What you should do
Reproduce word for word the lines from the beginning of the entries to the line with "Task: Click the checkmark", both included, but none of the pictures.

Records provided
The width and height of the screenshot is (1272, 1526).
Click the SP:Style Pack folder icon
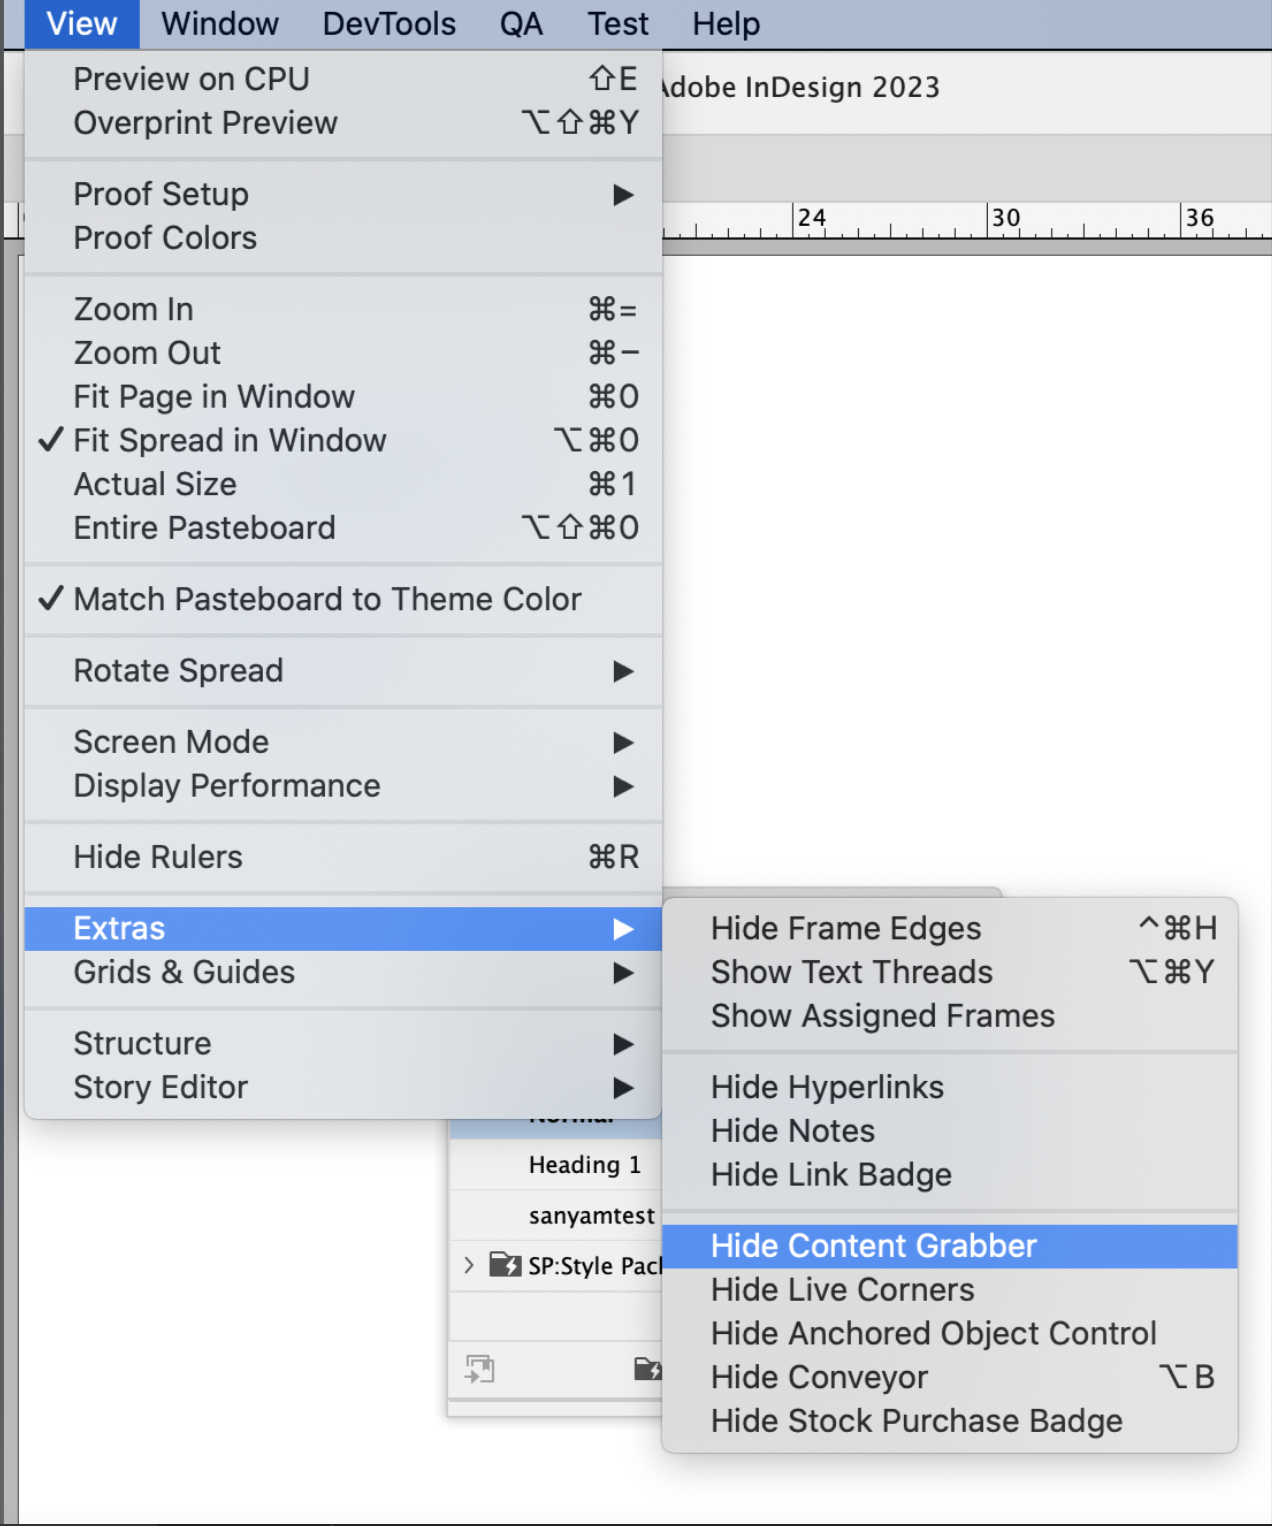point(508,1265)
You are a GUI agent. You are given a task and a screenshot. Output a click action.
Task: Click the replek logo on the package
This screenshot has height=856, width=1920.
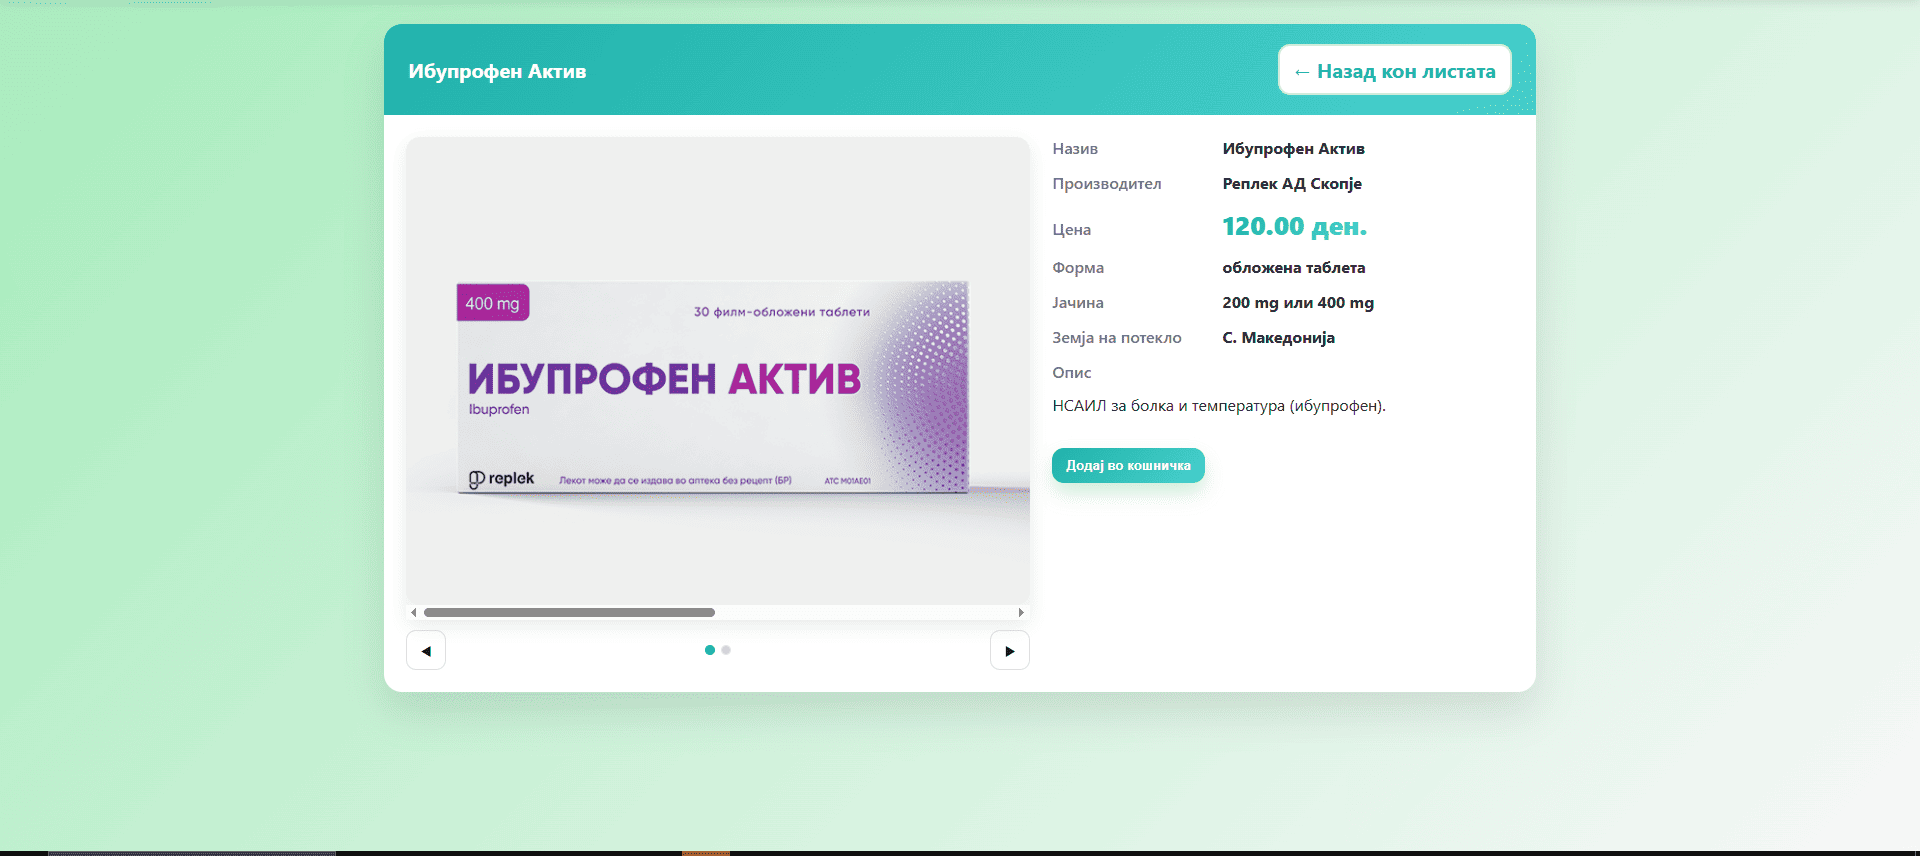tap(502, 479)
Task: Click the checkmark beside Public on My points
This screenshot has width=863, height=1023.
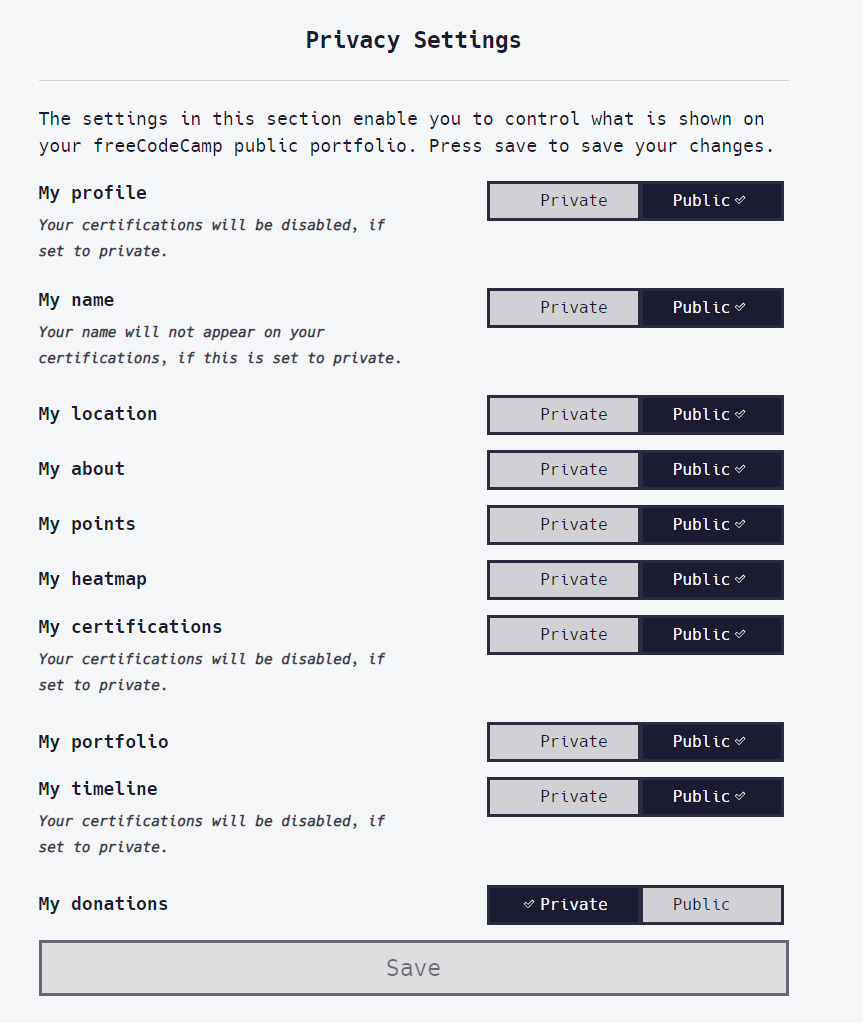Action: pos(738,524)
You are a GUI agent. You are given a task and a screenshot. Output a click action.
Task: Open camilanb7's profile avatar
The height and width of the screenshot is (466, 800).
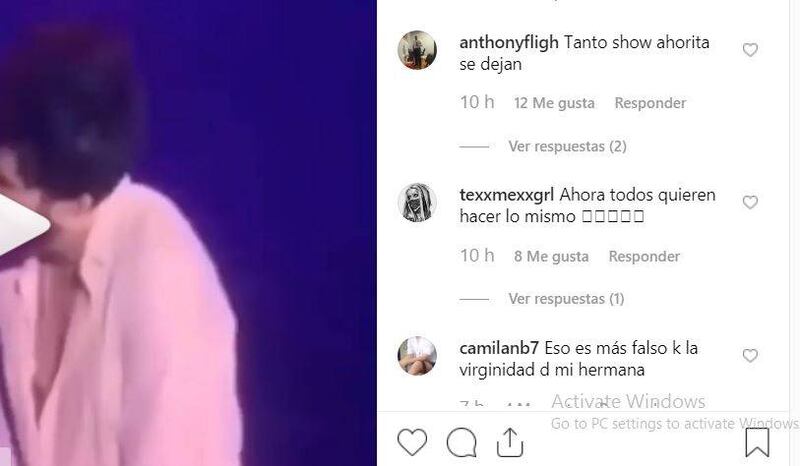point(417,356)
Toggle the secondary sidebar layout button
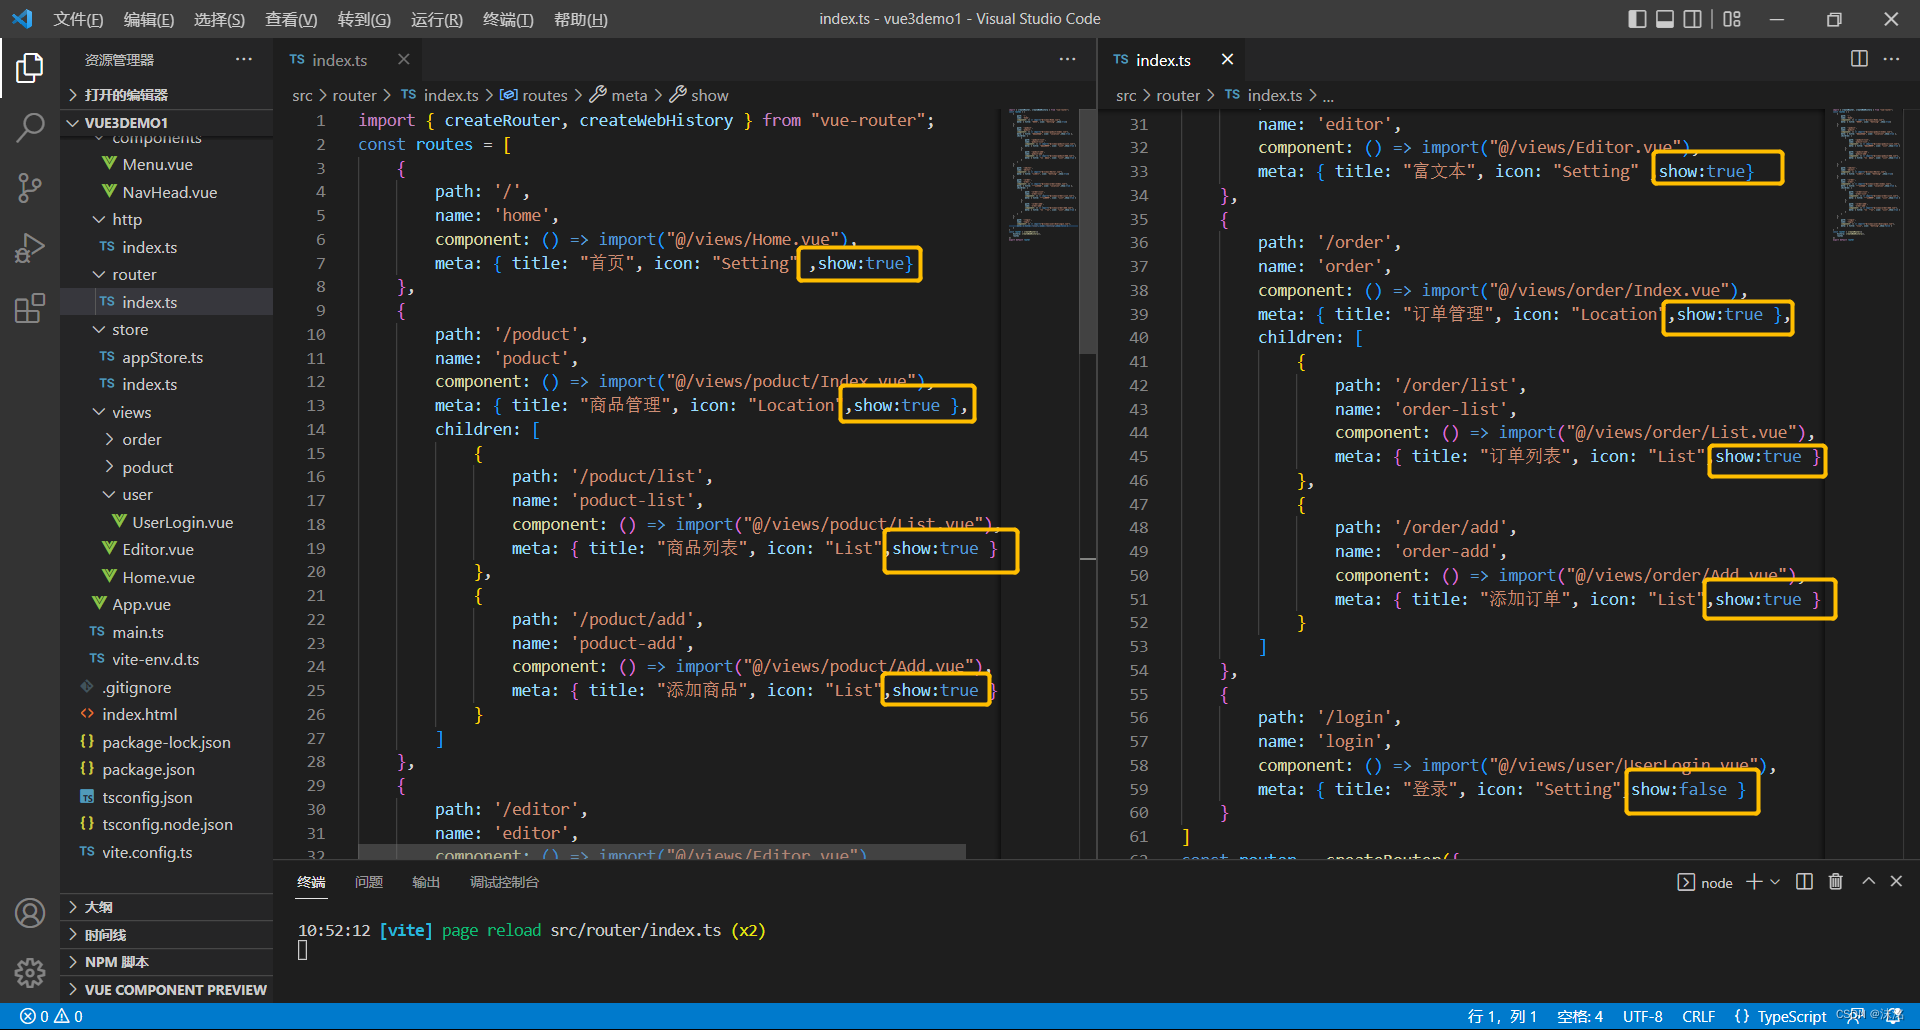 click(x=1693, y=19)
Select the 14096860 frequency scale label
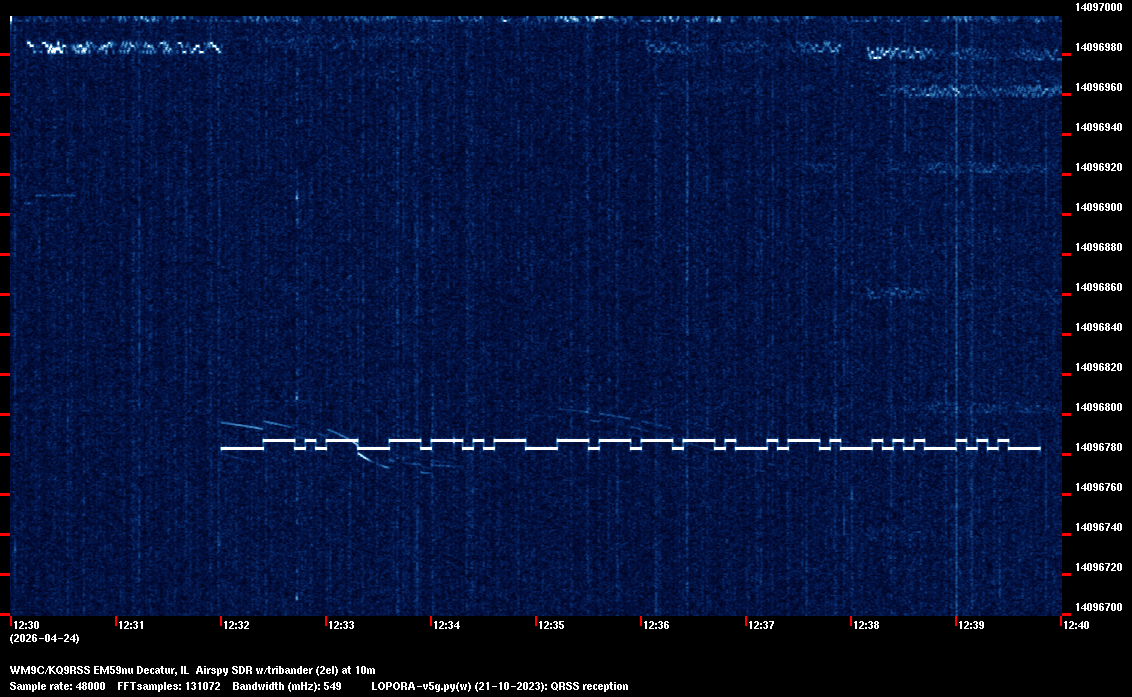The width and height of the screenshot is (1132, 697). (x=1097, y=287)
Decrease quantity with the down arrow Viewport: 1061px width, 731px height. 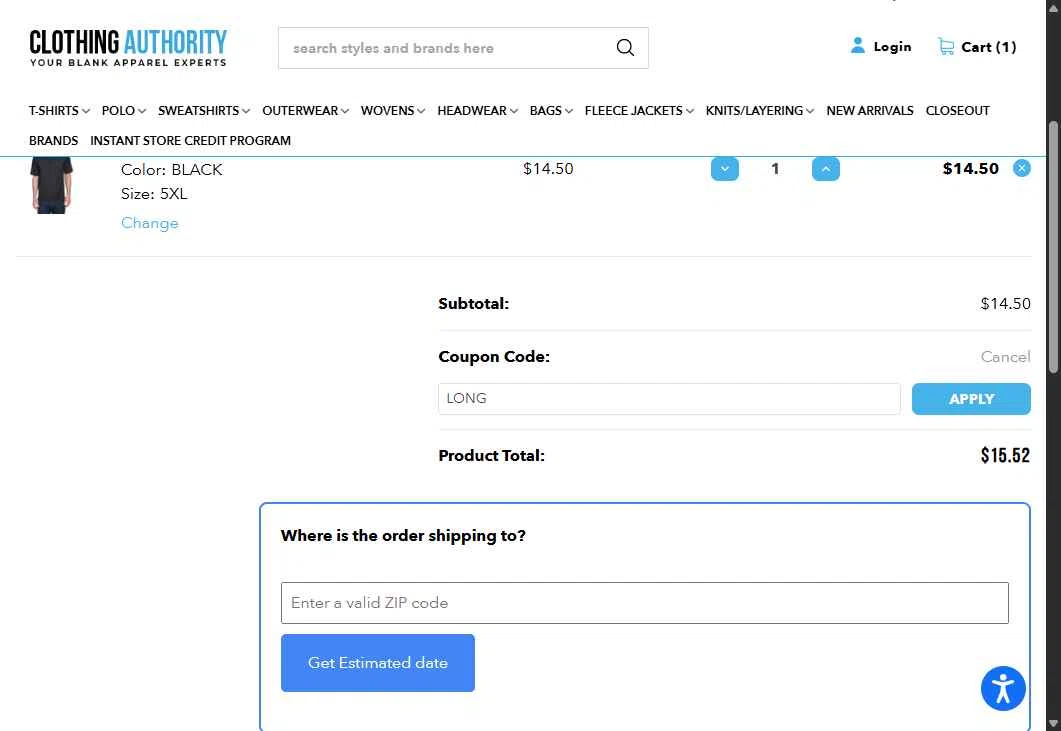tap(725, 169)
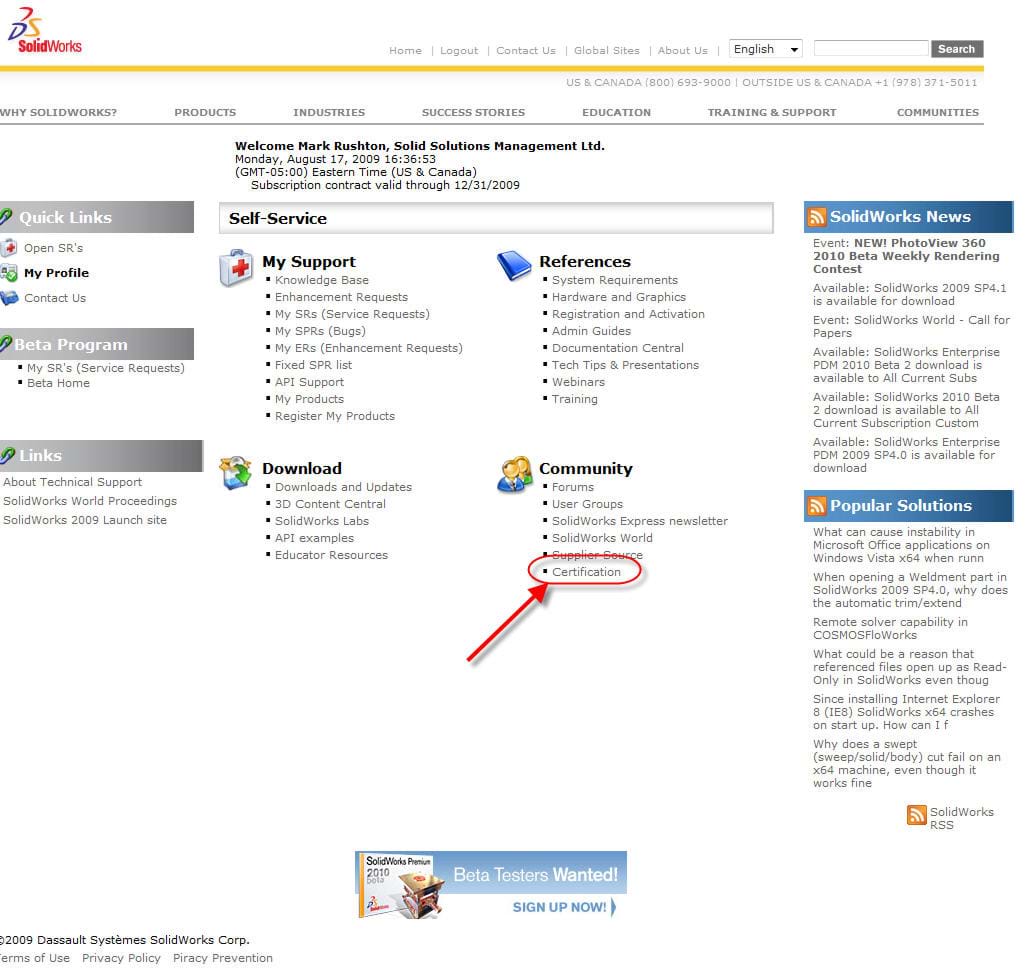Click the Download section icon

point(236,473)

Answer section
The width and height of the screenshot is (1272, 1526).
Click the SP:Style Pack folder icon
point(508,1265)
You are a GUI agent. You are given a task and a screenshot. Output a click action.
Task: Click the replek logo on the package
This screenshot has height=856, width=1920.
tap(502, 479)
Task: Click the checkmark beside Public on My points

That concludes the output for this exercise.